AMD Preps For Server Graphics Push
Nerval's Lobster writes "AMD named John Gustafson as senior fellow and chief product architect of AMD's Graphics Business Unit, the former ATI graphics business unit. Gustafson, known for developing a key axiom governing parallel processing, will apply that knowledge to AMD's more traditional graphics units and GPGPUs, co-processors that have begun appearing in high-performance computing (HPC) systems to add more computational oomph via parallel processing. At the Hot Chips conference, AMD's chief technical officer, Mark Papermaster, also provided a more comprehensive look at AMD's future in the data center, claiming that APUs were the keystone of the 'surround computing era,' where a wealth of data — through sensors, gestures, voice, augmented reality, metadata, and HD video and graphics — will need to be contextualized, analyzed, and either encrypted or assigned privacy policies. That, of course, means the cloud must shoulder the computational burden."
Nvidia could really use some competition in the server space. The render farms and most GPGPU (or CUDA) are pretty much completely dependent on Nvidia.
Geez, didn't we have this stuff years ago, only it was called mainframes and minicomputers?
Someone refresh my memory as to why we fled those for PC's? Oh yeah, it cost too much to centralize, the 'one size fits all' solutions actually fit no one, and it took too long to wait for someone to fix things or come up with new tools.
Same problem with "the cloud". Good luck with it.
Except a modern GPU is basically a coprocessor that, 99% of the time, is used to run a library that primarily does graphics. Rendering, shading, transformation, those are now all done "in software". The only things still done "in hardware" are texture lookups and video output (turning an int[4][1080][1920] into a DVI or HDMI or VGA or whatever signal.
They're also a pretty high-volume market, so you get them much cheaper than you would a custom-built coprocessor or even FPGA, and they're *probably* better-designed than the one you would make, as they have entire teams of professionals working on them.
Also, both nVidia and AMD already make "compute-only" cards - nVidia under the brand "Tesla", AMD under the brand "FireStream".

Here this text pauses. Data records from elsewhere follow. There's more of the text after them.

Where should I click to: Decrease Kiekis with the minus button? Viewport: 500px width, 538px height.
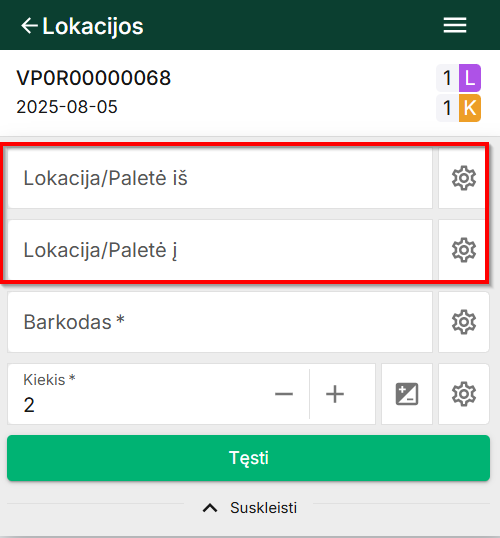[x=284, y=394]

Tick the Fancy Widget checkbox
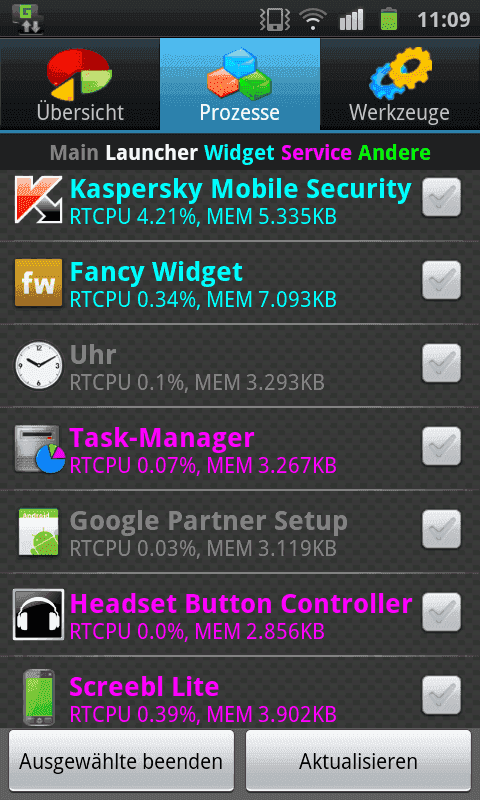point(441,280)
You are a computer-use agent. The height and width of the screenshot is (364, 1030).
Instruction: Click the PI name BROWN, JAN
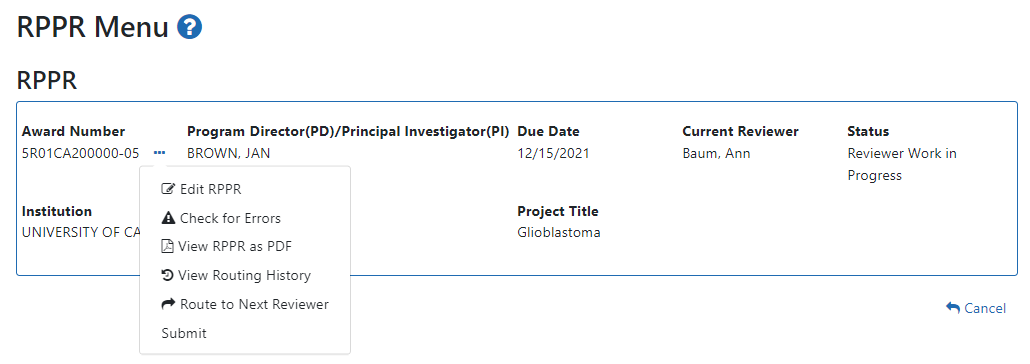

There's a big problem, however: http://developer.amd.com/sdks/AMDAPPSDK/assets/App_Note-Running_AMD_APP_Apps_Remotely.pdf
To run apps that use AMD's GPU's remotely (ie. not from a local X11 session - and I mean "Local X11 session"), you have to open a security hole so big you can fit Rush Limbaugh's ego through it.
* Log into the system as root. /dev/ati/card*
* Add "Xhost +" to your X11 startup config (so every X session allows anybody to access it... with root permissions)
* chmod ugo+rw
I asked a group of devs from X.org how stupid it was... the short answer is "how stupid is giving root access to everybody?"
So, I asked AMD when they were planning on fixing the problem.
Short answer: Not for the foreseeable future.
I seem to recall a similar issue where CERT told users not to use AMD drivers for Windows, because it forces Windows to disable many of its security features.
I'm sensing a trend...
Do you want this kind of irresponsibility in the datacenter? EVER?
-- Sometimes you have to turn the lights off in order to see.
You'd be surprised at how useful servers with GPUs are these days. When you're talking about clients like iPad and android devices, often the rendering is done server side and then sent to the client. A (CAD related) product I work on renders thumbnails using a server GPU. There is also a game service that does all rendering server side and sends it to a display (often a TV).